(Collected data entries)
--- start ---
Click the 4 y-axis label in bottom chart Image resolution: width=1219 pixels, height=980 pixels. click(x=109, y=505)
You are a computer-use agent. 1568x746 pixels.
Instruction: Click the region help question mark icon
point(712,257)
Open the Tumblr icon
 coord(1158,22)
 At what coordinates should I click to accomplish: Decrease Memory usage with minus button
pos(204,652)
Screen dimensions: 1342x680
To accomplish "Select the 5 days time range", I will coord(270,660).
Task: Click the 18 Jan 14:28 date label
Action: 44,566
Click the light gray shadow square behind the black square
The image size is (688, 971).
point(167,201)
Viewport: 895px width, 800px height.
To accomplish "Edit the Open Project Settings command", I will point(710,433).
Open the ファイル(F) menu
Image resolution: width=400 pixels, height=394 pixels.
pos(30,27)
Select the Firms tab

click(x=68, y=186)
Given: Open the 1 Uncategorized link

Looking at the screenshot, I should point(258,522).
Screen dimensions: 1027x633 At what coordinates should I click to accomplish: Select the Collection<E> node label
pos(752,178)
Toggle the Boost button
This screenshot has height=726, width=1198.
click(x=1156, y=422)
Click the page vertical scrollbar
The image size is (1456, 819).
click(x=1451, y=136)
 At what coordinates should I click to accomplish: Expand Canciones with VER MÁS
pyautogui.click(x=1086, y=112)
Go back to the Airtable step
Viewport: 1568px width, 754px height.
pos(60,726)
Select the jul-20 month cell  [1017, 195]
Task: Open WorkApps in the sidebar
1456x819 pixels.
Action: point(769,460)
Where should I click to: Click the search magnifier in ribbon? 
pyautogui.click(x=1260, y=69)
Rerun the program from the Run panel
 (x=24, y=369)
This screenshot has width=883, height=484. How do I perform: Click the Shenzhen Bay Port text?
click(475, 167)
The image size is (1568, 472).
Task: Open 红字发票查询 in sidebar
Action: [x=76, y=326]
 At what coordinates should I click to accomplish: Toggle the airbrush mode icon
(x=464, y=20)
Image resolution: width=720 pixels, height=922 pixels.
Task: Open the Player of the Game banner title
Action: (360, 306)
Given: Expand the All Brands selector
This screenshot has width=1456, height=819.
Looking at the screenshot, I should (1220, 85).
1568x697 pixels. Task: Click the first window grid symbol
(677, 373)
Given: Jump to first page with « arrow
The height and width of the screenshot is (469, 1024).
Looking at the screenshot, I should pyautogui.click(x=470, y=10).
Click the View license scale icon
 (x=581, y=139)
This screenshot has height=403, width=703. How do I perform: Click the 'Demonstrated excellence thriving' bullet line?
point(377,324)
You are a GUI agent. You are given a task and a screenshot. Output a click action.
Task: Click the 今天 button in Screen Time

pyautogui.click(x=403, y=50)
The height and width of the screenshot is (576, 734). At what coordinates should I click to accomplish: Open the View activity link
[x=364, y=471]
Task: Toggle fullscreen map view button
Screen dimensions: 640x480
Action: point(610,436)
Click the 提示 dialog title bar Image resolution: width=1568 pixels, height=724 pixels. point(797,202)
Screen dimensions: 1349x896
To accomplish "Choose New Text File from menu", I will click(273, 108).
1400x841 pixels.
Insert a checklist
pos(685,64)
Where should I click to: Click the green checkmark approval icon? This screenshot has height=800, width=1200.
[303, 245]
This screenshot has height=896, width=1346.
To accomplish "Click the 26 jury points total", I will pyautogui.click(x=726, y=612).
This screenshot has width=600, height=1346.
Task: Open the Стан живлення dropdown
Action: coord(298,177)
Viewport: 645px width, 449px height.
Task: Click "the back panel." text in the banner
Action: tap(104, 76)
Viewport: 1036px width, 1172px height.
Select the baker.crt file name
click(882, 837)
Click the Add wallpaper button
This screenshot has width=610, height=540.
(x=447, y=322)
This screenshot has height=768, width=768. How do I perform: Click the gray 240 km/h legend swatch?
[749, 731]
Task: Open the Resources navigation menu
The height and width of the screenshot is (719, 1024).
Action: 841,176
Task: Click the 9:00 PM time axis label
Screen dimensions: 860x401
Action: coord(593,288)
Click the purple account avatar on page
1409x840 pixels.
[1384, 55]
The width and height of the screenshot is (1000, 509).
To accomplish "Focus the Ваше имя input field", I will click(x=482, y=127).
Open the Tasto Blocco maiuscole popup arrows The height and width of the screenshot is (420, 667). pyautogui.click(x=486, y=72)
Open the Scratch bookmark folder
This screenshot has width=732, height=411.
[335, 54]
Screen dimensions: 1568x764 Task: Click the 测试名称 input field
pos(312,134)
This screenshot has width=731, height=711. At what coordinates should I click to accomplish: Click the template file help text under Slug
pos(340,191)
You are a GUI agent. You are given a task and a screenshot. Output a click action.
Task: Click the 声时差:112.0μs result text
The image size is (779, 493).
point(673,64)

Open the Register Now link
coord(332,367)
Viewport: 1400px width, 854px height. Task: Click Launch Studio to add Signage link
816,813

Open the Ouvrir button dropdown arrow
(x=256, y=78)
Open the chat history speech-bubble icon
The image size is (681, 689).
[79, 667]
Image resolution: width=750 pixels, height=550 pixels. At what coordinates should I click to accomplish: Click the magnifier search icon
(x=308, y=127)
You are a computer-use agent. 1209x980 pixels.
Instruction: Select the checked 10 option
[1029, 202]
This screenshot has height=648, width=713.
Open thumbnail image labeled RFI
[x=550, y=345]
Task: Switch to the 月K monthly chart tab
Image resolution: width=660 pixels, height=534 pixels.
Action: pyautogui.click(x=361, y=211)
--- end ---
Copy only the stretch of records from the line containing "At what coordinates should I click to accomplish: Expand" through the line containing "Action: point(610,436)", switching "magnifier" to "magnifying glass" and leaving everything else unchanged.

CORRECT RESPONSE —
 At what coordinates should I click to accomplish: Expand Canciones with VER MÁS
pyautogui.click(x=1086, y=112)
Go back to the Airtable step
Viewport: 1568px width, 754px height.
pos(60,726)
Select the jul-20 month cell  [1017, 195]
Task: Open WorkApps in the sidebar
1456x819 pixels.
Action: point(769,460)
Where should I click to: Click the search magnifying glass in ribbon? 
pyautogui.click(x=1260, y=69)
Rerun the program from the Run panel
 (x=24, y=369)
This screenshot has width=883, height=484. How do I perform: Click the Shenzhen Bay Port text?
click(475, 167)
The image size is (1568, 472).
Task: Open 红字发票查询 in sidebar
Action: [x=76, y=326]
 At what coordinates should I click to accomplish: Toggle the airbrush mode icon
(x=464, y=20)
Image resolution: width=720 pixels, height=922 pixels.
Task: Open the Player of the Game banner title
Action: (360, 306)
Given: Expand the All Brands selector
This screenshot has width=1456, height=819.
Looking at the screenshot, I should (1220, 85).
1568x697 pixels. Task: Click the first window grid symbol
(677, 373)
Given: Jump to first page with « arrow
The height and width of the screenshot is (469, 1024).
Looking at the screenshot, I should pyautogui.click(x=470, y=10).
Click the View license scale icon
 (x=581, y=139)
This screenshot has height=403, width=703. How do I perform: Click the 'Demonstrated excellence thriving' bullet line?
point(377,324)
You are a GUI agent. You are given a task and a screenshot. Output a click action.
Task: Click the 今天 button in Screen Time

pyautogui.click(x=403, y=50)
The height and width of the screenshot is (576, 734). At what coordinates should I click to accomplish: Open the View activity link
[x=364, y=471]
Task: Toggle fullscreen map view button
Screen dimensions: 640x480
Action: point(610,436)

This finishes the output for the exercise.